The unit she’s lived in has, to her knowledge, met the required inspections, though it hasn’t been without issue.
“I was homeless before I moved in here, and I was really grateful, but the first winter there was like no heat in here,” Ash said. “I was dressing inside like I was outside.”
She said AHFC spent more than two years urging Amber Ridge to have a new boiler installed before it was done.
But those kinds of problems would be tolerable, she said, if she were allowed to stay.
Instead, she’s been frantically searching for a new place to live that will not only take her voucher — which expires on Nov. 29, and can only be used for long-term housing, she said — but allow her to stay in Wasilla, close to her pulmonologist and her doctors at Algone Pain Clinic.
She can’t live in Palmer, she said, due to the poor air quality and its effect on her lungs. She can’t live in Houston, she said, because of “personal spiritual beliefs.”

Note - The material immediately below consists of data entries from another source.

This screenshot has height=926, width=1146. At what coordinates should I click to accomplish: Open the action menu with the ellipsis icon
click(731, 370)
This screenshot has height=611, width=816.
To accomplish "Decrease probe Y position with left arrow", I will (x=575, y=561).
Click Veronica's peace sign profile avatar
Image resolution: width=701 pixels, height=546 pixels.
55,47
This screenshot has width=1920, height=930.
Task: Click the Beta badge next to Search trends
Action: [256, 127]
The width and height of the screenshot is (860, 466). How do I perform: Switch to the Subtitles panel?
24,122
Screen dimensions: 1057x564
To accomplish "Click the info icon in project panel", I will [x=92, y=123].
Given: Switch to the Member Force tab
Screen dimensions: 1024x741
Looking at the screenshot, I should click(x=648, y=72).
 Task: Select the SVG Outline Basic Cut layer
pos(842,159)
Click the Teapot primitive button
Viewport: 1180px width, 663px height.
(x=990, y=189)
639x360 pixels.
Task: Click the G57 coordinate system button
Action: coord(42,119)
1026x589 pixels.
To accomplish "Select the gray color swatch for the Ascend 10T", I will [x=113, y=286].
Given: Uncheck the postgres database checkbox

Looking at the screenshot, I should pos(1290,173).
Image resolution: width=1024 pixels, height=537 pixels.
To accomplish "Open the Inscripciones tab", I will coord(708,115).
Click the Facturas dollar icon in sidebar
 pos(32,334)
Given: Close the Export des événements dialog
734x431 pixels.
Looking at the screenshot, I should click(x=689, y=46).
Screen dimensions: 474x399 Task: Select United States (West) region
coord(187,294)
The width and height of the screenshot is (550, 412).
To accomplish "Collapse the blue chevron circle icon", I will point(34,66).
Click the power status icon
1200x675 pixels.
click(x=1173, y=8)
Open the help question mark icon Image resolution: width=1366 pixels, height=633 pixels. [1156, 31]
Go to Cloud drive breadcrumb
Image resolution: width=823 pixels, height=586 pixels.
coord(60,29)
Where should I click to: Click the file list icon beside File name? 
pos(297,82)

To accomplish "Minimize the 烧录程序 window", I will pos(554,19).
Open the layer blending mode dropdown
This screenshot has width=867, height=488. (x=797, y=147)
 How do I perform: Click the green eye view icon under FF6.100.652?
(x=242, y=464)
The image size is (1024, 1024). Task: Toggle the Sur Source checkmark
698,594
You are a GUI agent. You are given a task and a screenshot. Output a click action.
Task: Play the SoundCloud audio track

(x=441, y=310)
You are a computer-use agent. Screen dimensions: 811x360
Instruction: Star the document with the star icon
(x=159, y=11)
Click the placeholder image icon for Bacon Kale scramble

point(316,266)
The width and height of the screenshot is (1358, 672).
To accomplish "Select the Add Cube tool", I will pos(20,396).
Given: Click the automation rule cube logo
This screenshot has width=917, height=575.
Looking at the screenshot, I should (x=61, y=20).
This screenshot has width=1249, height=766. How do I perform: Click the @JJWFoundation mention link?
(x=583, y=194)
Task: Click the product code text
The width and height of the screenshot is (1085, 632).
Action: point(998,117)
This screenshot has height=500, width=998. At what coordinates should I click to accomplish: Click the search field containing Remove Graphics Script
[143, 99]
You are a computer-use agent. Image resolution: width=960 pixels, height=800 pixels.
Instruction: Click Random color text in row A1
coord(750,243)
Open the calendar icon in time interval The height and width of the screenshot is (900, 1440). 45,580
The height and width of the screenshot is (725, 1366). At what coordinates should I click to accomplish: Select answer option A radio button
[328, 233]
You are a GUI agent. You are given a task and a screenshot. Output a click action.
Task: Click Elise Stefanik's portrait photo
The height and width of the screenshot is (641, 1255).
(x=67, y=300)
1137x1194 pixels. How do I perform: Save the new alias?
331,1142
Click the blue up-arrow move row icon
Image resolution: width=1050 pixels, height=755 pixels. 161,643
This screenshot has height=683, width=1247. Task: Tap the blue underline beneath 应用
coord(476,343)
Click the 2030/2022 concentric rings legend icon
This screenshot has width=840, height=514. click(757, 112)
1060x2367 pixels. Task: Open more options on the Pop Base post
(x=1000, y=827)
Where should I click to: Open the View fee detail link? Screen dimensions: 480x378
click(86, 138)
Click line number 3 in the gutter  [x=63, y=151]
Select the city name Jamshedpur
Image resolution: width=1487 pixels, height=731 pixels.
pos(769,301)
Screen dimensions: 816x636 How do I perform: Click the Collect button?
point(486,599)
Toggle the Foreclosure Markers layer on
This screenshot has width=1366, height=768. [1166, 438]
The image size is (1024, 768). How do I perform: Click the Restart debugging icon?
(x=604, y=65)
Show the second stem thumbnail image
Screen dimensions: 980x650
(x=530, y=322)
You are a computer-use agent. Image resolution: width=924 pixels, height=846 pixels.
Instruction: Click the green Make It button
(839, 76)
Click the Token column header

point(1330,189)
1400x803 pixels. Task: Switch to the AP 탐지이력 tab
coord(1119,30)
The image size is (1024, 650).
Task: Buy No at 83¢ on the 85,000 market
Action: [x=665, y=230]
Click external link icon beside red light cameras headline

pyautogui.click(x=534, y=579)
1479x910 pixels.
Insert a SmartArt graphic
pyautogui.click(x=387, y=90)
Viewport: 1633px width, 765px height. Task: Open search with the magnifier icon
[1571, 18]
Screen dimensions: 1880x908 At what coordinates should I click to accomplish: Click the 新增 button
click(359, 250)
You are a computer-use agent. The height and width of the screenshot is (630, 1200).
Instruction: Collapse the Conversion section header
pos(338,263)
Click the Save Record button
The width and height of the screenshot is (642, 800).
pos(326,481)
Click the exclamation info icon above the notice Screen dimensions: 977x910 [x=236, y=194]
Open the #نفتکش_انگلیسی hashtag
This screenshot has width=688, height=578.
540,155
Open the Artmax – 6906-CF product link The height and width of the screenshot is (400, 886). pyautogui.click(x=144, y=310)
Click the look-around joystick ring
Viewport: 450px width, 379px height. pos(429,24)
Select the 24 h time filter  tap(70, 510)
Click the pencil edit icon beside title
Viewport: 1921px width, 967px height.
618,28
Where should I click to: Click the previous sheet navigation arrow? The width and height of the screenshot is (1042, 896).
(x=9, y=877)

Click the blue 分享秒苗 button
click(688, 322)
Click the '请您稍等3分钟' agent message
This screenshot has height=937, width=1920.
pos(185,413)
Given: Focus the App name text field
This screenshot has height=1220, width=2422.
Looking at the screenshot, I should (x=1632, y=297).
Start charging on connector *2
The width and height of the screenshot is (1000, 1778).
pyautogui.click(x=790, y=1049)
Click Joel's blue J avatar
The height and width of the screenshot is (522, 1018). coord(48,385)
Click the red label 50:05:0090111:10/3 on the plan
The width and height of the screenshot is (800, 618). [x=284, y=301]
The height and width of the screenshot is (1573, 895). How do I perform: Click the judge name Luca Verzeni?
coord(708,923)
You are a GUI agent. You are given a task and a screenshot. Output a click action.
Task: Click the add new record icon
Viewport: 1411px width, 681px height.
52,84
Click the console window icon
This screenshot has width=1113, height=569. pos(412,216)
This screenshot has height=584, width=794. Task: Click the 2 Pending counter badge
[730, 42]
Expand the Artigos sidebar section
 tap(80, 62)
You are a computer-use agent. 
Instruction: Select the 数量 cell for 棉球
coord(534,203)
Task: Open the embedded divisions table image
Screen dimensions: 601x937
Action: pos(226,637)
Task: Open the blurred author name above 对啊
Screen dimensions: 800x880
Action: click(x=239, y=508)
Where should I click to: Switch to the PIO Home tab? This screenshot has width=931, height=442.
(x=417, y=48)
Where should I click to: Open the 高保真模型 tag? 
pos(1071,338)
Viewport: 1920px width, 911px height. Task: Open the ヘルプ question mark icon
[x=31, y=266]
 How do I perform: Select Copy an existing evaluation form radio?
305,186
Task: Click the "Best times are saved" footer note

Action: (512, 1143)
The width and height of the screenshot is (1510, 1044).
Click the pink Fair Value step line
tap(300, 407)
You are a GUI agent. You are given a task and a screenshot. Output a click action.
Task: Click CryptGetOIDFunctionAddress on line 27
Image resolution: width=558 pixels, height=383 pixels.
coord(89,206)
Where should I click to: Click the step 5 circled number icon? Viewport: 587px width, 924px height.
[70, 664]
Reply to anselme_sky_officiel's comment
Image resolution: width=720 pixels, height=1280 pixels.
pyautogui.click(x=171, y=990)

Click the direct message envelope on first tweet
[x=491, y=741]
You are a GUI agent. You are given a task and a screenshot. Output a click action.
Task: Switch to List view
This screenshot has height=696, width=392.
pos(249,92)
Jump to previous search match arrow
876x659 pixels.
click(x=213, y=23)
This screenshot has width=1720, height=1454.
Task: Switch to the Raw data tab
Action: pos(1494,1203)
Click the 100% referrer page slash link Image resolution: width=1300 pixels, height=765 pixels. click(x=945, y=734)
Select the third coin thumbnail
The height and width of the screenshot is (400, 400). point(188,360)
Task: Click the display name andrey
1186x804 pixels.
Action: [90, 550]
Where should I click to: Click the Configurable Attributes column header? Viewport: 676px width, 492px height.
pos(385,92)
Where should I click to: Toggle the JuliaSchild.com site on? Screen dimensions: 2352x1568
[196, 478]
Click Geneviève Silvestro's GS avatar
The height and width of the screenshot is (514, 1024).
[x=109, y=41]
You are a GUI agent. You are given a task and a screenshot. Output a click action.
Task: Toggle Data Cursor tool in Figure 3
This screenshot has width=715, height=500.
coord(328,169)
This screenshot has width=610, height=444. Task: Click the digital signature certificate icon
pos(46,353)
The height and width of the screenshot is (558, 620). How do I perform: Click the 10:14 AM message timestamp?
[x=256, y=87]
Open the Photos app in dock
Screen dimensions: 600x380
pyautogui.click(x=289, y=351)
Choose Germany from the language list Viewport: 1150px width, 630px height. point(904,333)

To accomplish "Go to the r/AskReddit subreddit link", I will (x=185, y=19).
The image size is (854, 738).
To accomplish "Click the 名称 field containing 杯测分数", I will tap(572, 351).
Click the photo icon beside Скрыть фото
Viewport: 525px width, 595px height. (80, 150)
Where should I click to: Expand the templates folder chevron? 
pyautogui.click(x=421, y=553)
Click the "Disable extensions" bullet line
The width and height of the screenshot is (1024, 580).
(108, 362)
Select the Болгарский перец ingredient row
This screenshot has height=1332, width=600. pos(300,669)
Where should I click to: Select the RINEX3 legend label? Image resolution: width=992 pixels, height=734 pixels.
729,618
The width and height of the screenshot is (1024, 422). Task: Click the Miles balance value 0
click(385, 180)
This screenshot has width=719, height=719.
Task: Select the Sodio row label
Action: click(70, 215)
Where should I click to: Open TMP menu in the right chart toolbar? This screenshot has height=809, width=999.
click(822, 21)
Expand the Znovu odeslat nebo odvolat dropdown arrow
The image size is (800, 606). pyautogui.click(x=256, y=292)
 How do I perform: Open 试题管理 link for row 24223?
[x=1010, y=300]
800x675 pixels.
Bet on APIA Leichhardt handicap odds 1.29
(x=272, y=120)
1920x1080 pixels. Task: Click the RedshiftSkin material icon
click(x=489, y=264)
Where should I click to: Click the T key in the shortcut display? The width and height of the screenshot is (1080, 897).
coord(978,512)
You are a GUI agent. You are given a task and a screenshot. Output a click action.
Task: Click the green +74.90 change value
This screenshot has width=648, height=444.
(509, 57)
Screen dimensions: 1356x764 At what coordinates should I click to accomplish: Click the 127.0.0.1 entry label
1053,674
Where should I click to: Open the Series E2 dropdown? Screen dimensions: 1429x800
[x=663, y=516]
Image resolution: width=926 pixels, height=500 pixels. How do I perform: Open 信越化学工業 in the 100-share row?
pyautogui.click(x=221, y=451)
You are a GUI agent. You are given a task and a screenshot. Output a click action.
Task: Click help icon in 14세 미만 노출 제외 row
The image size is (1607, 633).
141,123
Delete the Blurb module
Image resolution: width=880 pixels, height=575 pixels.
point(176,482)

She doesn’t want to move back to Anchorage either, she said, because she “left there for certain reasons,” and her daughter lives here.
Ash said she’s contacted various homelessness prevention agencies, one of which gave her eight pages of information for potentially available housing, none of which could ultimately accommodate all her needs.
Ash doesn’t have a car either, and can’t afford transportation by MASCOT or taxi on a regular basis. Her doctors said she may have to start using an oxygen tank and tube again at night, and Sadie won’t be able to wake her up if she stops breathing anymore.
About a week after an in-home interview with Ash, Sadie passed away, having apparently eaten something poisonous, Ash said.
“I don’t know what I’m gonna do,” she said, holding back tears.
Update, 10/28: Ash said she has been granted a temporary stay in her apartment due to medical concerns, but was told by her landlord to move out as quickly as possible.